Stored records:
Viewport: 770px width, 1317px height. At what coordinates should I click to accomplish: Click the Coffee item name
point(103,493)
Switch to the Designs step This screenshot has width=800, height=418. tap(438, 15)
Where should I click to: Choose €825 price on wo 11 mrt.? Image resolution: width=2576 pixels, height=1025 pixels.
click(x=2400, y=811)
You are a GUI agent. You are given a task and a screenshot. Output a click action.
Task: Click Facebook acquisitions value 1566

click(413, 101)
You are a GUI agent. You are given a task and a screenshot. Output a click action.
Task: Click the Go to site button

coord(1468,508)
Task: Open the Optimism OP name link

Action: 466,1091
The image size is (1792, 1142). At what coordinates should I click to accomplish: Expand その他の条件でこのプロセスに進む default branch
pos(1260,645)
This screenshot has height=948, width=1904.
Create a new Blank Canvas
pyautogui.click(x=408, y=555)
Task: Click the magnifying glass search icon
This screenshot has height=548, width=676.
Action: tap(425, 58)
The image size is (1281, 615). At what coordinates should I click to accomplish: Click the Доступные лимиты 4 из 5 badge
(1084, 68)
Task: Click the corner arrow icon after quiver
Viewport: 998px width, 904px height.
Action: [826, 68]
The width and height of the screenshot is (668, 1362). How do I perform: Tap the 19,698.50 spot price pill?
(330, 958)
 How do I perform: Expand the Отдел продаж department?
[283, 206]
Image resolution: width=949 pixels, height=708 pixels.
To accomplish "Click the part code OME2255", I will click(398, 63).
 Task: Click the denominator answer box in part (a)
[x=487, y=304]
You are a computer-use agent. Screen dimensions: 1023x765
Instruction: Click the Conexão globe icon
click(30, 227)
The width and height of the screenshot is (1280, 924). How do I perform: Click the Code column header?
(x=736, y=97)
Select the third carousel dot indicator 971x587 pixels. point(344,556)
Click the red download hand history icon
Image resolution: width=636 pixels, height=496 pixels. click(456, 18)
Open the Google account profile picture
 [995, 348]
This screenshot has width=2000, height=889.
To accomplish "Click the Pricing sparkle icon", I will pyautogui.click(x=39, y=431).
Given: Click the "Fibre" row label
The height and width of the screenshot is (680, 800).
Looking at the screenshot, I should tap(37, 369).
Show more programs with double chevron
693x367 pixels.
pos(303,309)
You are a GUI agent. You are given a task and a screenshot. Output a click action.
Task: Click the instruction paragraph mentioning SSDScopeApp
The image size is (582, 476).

### Instructions for the task
After locating the line with "The image size is (1281, 615)." above, return that line and every later line through the one with "Select the third", word for word and with nothing else.

### Answer space
The image size is (1281, 615). At what coordinates should I click to accomplish: Click the Доступные лимиты 4 из 5 badge
(1084, 68)
Task: Click the corner arrow icon after quiver
Viewport: 998px width, 904px height.
Action: [826, 68]
The width and height of the screenshot is (668, 1362). How do I perform: Tap the 19,698.50 spot price pill?
(330, 958)
 How do I perform: Expand the Отдел продаж department?
[283, 206]
Image resolution: width=949 pixels, height=708 pixels.
To accomplish "Click the part code OME2255", I will click(398, 63).
 Task: Click the denominator answer box in part (a)
[x=487, y=304]
You are a computer-use agent. Screen dimensions: 1023x765
Instruction: Click the Conexão globe icon
click(30, 227)
The width and height of the screenshot is (1280, 924). How do I perform: Click the Code column header?
(x=736, y=97)
Select the third carousel dot indicator 971x587 pixels. point(344,556)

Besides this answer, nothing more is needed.